U.S. stocks skidded by 1% on Thursday as traders eyed mounting turbulence in Eastern Europe and the Middle East.
The Dow Jones Industrial Average dropped 161 points, or 0.94%, to 16976, the S&P 500 dipped 23.5 points, or 1.2%, to 1958 and the Nasdaq Composite slumped 62.5 points, or 1.4%, to 4364.
Wall Street had been on a fairly smooth ride higher recently, but fresh strife around the world sent traders dashing into safety.
Malaysia Airlines said it lost contact with a flight from Amsterdam to Kuala Lumpur about 31 miles from the Russia-Ukraine border. The embattled airline said there were 280 passengers and 15 crew members onboard the flight. A slew of news reports said the Boeing 777 was shot down, although, it couldn't be immediately confirmed.
A Boeing spokesperson told FOX Business it is “aware of media reports-- and gathering more information.”
The broad S&P 500 traded flat around 11 a.m. ET, but hit session lows right around noon as headlines began crossing newswires suggesting the airliner was shot down. The CBOE’s VIX, which is a measure of implied volatility in equities, surged 35% in its biggest jump since the Boston Marathon bombing. Meanwhile, wheat prices zoomed higher on concerns of a supply disruption of the key commodity used in foods.
Later in the day, Israel officially launched its ground offensive into Gaza, targeting Hamas militants that have been launching rockets into its territory. The flare up is the most recent escalation into the years-long battle between the two players in the highly-restive region.

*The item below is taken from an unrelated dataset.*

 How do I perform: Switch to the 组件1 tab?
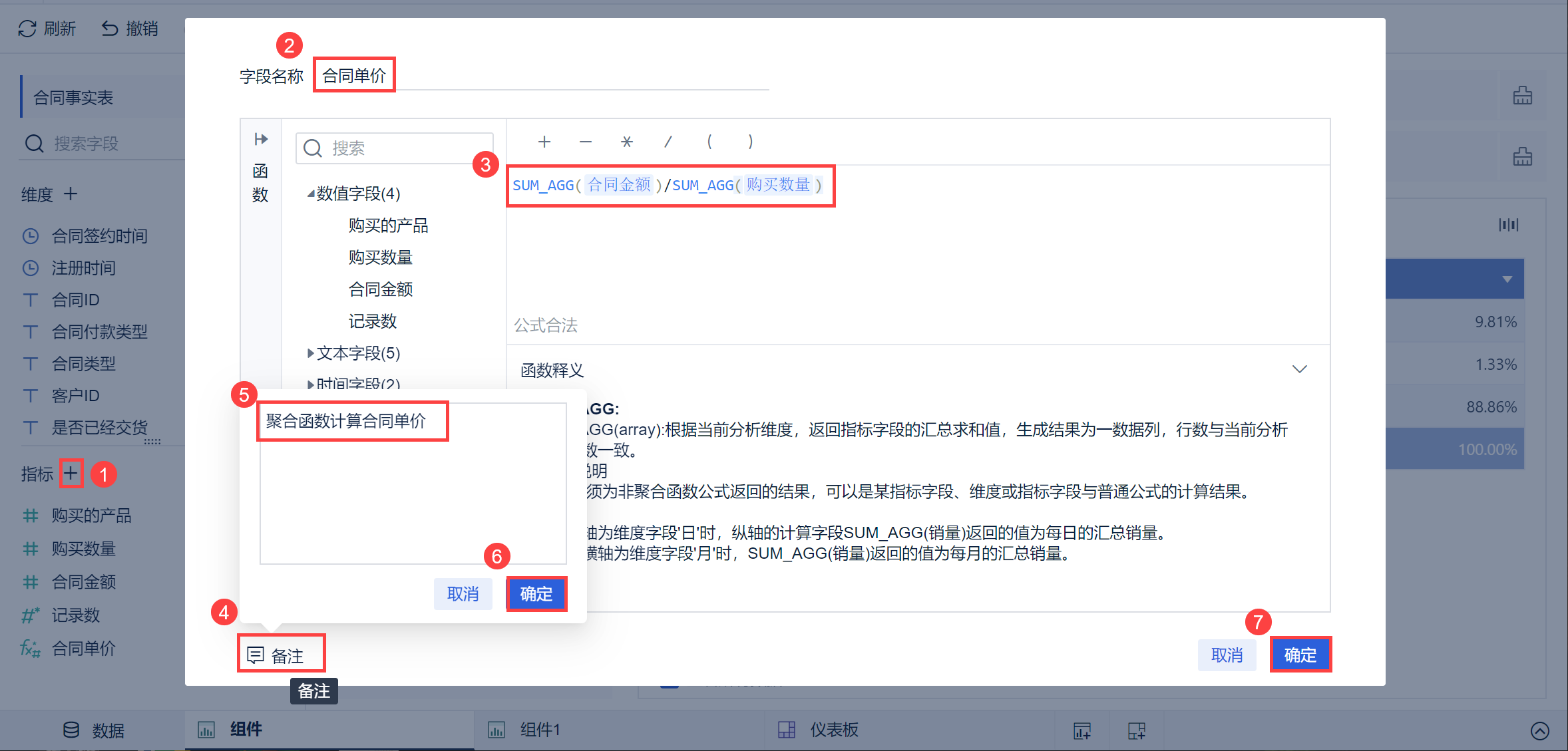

Traders Bid Up Safe-Haven Assets
Gold, which is considered a safe-haven investment, jumped $17.80, or 1.4%, to $1,318 a troy ounce. U.S. Treasury bonds advanced as well, sending the yield on the 10-year falling by 0.04-percentage point to 2.484%.

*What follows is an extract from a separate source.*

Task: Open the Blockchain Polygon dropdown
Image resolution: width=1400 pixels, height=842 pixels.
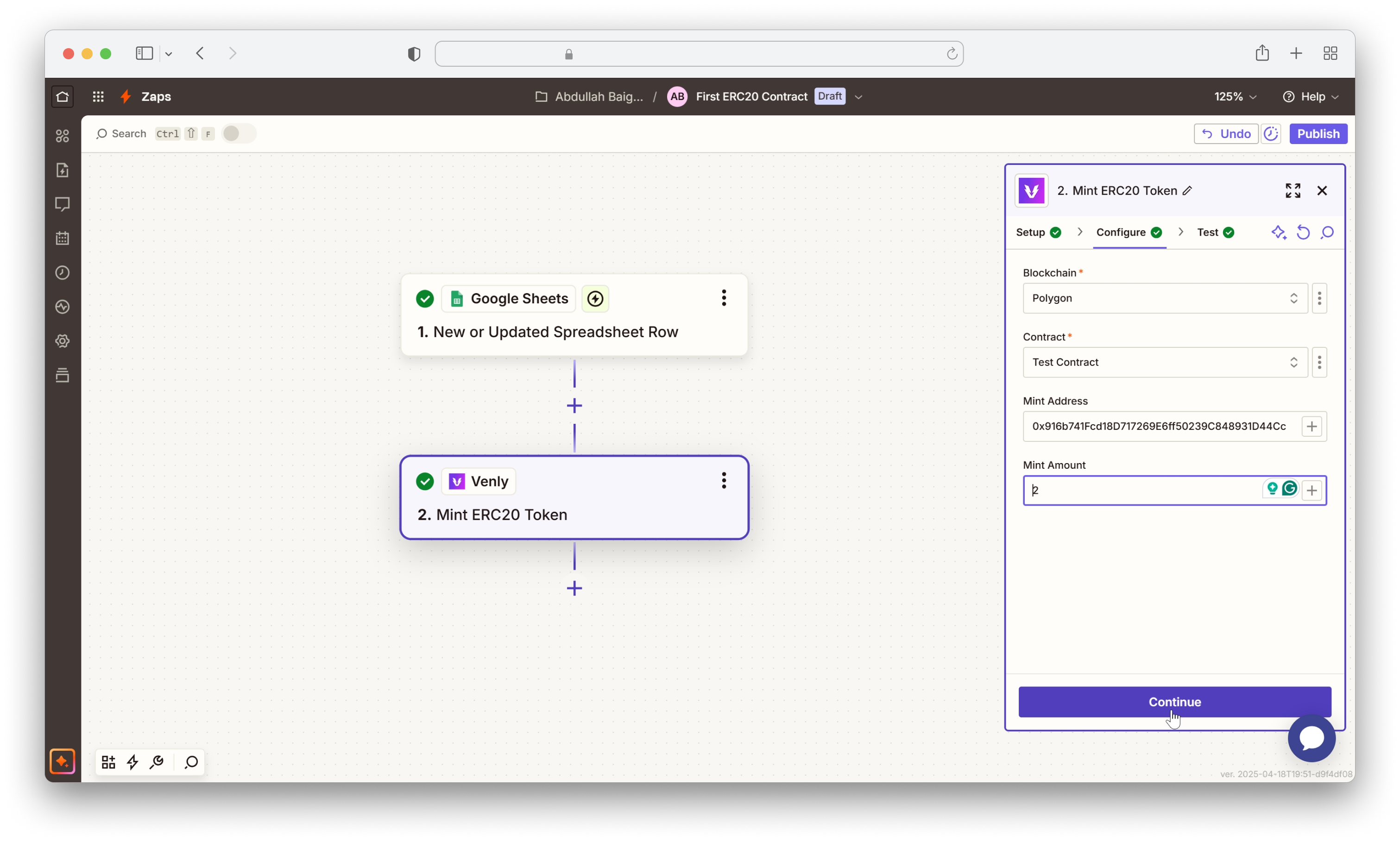Action: click(x=1165, y=298)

The news of the apparent crash comes as tension between Russia and the U.S. heats up. President Barack Obama unveiled fresh sanctions against several major Russian firms Wednesday evening in response to continued fighting between Russia and Ukraine.

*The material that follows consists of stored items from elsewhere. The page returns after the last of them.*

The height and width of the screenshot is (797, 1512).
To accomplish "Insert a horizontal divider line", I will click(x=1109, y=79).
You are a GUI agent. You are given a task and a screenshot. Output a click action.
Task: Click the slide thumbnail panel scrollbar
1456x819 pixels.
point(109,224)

Michael Block, chief strategist at Rhino Trading Partners, said the news was unlikely to cause a fundamental move in U.S. equities.
Peter Boockvar, chief market analyst at The Lindsey Group, echoed that sentiment: "Generally, this geopolitical situation should pass by without major impact. I think the bigger risk to markets remains the Fed and the end of QE and sooner rather than later hiking of rates. That is what investors should be focusing on," he said.
Indeed, the benchmark averages are still trading right near session highs as corporate earnings have mostly exceeded expectations.
Still, shares of several airlines fell sharply into the red on Thursday. Among the American names were United Continental Group (UAL) and American Airlines Group (AAL). Airlines with a focus on the domestic markets, such as JetBlue Airways (JBLU) and Spirit Airlines (SAVE), outperformed their peers.